TASK DESCRIPTION. Return the lines of the entries below without any changes, from the line containing "coordinates (1322, 32)." through the line containing "center [776, 659].", with both of those lines included.

Records from a data collection
┄┄┄┄┄┄┄┄┄┄┄┄┄┄┄┄┄┄┄┄

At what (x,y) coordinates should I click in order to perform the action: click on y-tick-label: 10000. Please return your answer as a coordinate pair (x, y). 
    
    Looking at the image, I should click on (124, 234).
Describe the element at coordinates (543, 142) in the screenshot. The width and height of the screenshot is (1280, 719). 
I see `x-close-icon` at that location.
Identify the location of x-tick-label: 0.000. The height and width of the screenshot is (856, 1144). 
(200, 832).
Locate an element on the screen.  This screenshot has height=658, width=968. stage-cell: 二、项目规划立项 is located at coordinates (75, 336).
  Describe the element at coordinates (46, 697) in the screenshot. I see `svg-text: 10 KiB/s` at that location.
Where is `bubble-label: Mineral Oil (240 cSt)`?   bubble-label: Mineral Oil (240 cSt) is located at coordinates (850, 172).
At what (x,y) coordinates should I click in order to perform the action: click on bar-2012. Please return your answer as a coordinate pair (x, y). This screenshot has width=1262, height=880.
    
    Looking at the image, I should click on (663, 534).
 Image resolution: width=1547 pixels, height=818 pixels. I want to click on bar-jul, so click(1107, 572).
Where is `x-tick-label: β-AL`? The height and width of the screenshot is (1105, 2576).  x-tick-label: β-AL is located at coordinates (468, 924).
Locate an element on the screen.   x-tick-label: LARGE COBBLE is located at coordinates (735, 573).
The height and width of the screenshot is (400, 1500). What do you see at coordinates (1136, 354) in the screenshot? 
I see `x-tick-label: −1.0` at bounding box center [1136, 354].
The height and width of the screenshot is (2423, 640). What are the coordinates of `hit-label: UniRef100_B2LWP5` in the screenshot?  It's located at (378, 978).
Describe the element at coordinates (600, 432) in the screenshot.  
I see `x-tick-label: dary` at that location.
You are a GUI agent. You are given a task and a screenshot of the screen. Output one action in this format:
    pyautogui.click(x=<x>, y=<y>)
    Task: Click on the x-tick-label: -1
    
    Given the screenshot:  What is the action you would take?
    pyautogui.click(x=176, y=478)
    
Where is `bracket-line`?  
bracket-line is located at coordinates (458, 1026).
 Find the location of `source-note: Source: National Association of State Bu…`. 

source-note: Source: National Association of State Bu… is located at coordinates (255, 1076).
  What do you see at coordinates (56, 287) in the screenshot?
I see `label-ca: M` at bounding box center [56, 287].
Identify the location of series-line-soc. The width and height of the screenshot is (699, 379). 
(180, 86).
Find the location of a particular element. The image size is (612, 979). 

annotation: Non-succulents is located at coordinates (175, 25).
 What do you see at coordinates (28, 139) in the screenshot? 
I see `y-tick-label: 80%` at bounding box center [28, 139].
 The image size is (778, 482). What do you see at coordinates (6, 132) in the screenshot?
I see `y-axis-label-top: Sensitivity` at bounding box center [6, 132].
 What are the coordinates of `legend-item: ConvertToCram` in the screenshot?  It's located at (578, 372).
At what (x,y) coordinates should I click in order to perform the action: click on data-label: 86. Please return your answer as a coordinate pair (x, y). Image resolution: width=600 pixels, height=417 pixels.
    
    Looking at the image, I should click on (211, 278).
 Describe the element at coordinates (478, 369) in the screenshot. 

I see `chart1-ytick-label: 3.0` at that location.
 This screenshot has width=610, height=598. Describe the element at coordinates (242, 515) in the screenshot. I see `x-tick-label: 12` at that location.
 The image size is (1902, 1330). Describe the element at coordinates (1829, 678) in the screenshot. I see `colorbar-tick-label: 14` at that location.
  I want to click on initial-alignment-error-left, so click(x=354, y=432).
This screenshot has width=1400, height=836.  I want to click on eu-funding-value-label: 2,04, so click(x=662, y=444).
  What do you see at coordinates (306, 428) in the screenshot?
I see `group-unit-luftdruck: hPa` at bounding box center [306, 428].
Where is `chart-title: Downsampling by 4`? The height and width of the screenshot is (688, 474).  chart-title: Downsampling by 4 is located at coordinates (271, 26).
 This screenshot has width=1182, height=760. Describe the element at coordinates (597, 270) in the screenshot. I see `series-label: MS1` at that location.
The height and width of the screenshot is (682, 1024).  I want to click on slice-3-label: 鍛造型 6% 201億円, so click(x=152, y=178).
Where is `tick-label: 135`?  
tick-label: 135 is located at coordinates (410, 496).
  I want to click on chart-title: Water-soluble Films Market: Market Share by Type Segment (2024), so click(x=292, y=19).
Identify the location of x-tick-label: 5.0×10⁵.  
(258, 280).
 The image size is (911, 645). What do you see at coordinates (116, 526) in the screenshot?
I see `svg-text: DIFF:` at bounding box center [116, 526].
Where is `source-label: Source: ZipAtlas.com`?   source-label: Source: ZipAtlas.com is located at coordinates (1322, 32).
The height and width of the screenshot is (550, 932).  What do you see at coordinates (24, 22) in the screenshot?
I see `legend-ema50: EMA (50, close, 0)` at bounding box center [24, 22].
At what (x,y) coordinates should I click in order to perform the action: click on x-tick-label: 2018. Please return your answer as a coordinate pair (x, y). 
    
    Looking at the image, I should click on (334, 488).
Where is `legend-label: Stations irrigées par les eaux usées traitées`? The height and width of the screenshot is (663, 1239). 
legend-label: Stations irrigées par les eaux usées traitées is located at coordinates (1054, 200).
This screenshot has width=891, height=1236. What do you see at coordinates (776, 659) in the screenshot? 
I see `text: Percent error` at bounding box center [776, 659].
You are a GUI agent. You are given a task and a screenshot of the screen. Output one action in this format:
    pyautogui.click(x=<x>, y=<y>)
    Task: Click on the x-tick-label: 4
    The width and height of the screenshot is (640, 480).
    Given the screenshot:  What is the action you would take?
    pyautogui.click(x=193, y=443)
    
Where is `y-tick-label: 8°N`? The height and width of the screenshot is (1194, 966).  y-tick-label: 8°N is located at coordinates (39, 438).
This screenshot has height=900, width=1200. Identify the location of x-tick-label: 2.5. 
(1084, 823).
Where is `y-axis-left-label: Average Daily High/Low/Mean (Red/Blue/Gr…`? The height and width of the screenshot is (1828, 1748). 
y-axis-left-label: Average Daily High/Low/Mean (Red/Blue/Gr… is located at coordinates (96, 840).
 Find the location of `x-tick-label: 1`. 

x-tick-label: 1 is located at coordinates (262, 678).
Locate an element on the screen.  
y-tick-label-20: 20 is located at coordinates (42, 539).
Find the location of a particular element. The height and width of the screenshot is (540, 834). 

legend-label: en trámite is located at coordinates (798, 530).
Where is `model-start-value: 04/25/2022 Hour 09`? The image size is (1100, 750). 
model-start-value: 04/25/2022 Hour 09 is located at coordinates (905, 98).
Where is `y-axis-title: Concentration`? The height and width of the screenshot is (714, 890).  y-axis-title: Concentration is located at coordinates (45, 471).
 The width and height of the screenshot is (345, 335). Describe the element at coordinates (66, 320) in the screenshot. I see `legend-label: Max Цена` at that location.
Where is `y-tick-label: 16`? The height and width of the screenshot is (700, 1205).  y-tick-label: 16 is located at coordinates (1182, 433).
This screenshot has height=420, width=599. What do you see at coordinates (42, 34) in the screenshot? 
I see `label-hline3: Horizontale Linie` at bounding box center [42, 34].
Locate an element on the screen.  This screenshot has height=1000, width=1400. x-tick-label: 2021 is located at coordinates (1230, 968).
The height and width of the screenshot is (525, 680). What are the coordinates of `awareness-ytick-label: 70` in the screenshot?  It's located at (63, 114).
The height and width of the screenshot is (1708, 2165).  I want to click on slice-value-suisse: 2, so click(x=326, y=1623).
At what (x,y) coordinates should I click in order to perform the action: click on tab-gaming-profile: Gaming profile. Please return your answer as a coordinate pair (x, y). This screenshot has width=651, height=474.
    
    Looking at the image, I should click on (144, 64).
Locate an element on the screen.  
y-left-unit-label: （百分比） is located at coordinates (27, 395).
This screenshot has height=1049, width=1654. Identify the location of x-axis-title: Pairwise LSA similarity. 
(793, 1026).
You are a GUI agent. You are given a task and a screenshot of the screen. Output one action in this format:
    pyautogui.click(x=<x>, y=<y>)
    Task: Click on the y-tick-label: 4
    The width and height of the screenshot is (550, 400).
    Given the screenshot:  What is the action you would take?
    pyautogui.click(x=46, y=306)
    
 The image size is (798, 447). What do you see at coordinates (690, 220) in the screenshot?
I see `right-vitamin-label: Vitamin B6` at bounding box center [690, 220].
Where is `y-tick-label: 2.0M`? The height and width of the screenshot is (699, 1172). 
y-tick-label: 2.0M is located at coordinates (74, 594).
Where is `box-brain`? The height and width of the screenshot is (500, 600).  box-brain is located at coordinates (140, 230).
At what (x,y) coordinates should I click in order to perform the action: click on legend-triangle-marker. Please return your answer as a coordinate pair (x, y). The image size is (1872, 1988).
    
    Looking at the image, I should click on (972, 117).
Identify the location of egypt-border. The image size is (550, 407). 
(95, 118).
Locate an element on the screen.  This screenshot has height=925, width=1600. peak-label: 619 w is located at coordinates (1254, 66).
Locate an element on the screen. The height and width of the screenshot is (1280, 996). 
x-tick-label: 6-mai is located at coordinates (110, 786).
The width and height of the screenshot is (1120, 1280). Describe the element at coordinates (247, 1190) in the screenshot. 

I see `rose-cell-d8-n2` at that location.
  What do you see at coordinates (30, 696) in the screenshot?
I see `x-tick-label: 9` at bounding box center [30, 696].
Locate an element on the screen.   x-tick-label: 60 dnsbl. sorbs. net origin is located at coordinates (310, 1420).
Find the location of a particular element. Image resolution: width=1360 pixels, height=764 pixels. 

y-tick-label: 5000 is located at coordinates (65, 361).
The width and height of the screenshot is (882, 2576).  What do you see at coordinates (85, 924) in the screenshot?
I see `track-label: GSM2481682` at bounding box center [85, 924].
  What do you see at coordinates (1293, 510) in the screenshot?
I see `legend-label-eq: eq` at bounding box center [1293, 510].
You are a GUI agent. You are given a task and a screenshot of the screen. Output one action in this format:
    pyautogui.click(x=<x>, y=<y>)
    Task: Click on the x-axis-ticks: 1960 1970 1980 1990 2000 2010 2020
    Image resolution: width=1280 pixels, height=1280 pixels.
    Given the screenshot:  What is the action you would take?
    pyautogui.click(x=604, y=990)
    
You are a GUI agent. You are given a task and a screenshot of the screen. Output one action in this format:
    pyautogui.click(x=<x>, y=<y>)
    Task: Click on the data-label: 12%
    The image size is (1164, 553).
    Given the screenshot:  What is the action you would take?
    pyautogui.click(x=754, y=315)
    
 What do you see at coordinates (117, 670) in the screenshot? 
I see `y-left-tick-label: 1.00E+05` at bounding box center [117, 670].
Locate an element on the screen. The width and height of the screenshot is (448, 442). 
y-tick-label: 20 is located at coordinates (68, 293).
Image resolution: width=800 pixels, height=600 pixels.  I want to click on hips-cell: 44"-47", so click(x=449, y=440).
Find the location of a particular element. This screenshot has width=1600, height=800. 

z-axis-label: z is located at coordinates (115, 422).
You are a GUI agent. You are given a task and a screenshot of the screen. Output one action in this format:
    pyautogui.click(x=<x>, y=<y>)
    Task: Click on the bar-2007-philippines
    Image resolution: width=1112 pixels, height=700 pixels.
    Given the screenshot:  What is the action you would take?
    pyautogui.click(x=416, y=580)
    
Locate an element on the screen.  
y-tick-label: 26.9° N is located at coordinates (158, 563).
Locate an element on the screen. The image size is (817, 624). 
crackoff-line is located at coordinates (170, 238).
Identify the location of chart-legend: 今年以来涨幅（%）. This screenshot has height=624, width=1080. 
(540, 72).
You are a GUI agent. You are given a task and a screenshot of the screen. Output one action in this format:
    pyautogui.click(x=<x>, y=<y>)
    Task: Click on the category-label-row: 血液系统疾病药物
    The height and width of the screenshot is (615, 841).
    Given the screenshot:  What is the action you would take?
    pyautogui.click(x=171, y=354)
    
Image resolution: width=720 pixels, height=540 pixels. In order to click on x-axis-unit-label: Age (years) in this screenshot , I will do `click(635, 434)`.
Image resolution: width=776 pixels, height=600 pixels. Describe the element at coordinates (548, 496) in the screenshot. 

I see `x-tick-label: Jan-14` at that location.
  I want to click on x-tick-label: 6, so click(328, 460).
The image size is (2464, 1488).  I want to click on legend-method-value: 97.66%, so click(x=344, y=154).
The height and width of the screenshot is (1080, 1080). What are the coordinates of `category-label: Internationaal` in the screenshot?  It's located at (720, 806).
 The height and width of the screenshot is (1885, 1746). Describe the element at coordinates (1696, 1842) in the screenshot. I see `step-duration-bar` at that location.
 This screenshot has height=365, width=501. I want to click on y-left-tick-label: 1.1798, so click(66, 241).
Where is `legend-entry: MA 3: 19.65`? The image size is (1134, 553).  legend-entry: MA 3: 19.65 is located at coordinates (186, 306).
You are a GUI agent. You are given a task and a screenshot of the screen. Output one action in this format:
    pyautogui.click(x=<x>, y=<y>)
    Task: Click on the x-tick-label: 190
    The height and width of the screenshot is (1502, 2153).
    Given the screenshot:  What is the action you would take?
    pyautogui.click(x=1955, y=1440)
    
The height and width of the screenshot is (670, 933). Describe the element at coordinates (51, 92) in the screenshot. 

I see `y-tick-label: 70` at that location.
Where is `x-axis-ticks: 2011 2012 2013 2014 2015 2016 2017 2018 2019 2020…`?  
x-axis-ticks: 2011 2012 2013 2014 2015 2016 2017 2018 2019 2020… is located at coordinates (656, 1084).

┄┄┄┄┄┄┄┄┄┄┄┄┄┄┄┄┄┄┄┄

EXPECTED ANSWER.
Where is `source-label: Source: ZipAtlas.com`?   source-label: Source: ZipAtlas.com is located at coordinates (1322, 32).
The height and width of the screenshot is (550, 932).  What do you see at coordinates (24, 22) in the screenshot?
I see `legend-ema50: EMA (50, close, 0)` at bounding box center [24, 22].
At what (x,y) coordinates should I click in order to perform the action: click on x-tick-label: 2018. Please return your answer as a coordinate pair (x, y). 
    
    Looking at the image, I should click on (334, 488).
Where is `legend-label: Stations irrigées par les eaux usées traitées`? The height and width of the screenshot is (663, 1239). 
legend-label: Stations irrigées par les eaux usées traitées is located at coordinates (1054, 200).
This screenshot has width=891, height=1236. What do you see at coordinates (776, 659) in the screenshot? 
I see `text: Percent error` at bounding box center [776, 659].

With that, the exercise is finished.